Prodotto e commercializzato (attraverso il Roundup) da Monsanto a partire dal 1974, oggi il glifosato è presente in 750 prodotti, utilizzato in oltre 140 paesi in tutto il mondo per un impiego annuo pari a 800.000 tonnellate.
In Italia la sola regione a presentare dati sul monitoraggio del glifosato nelle acque (laghi e fiumi) è stata la Lombardia nel 2014 dove la presenza dell’erbicida è stata rilevata anche nelle urine umane, come riporta il rapporto Ispra:

…la presenza del glifosato e del suo metabolita, l’acido aminometilfosfonico, è ampiamente confermata. In Lombardia, dove la sostanza è presente nel 31,8% dei punti di monitoraggio delle acque superficiali, mentre il metabolita nel 56,6%.

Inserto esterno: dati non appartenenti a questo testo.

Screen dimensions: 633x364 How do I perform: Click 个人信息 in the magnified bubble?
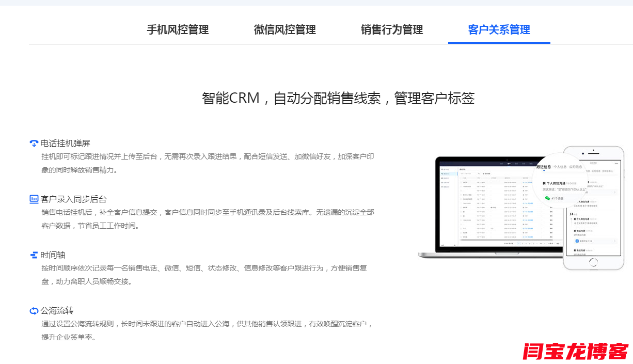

Uno studio analogo, pubblicato nel marzo 2016 dalla Fondazione Heinrich Boell, ha svelato la presenza di residui di questa sostanza nel 99.6% della popolazione tedesca, sopratutto tra chi consuma carne e derivati animali (il glifosato viene abitualmente utilizzato per trattare le monocolture di soia e mais geneticamente modificati destinati all’alimentazione degli animali negli allevamenti), ma le contaminazioni più elevate sono state registrate nei bambini di età compresa tra gli 0 e i 9 anni, nei giovani tra i 10 e i 19 anni e, tra le categorie professionali, soprattutto negli agricoltori.
L’esposizione ai pesticidi, glifosato su tutti, è stata più volte correlata ad un aumento dei casi di leucemie infantili e malattie neuro-degenerative, Parkinson in testa, e al linfoma non-Hodgkin, ma nonostante le numerose testimonianze che confermano gli effetti devastanti di queste sostanze sull’ambiente e, quindi, sul vivente (come denunciato dal report Il Costo Umano dei Pesticidi), gli esperimenti sui ratti continuano, in quello che è un circolo vizioso tra sfruttamento animale e umano a solo vantaggio delle multinazionali farmaceutiche.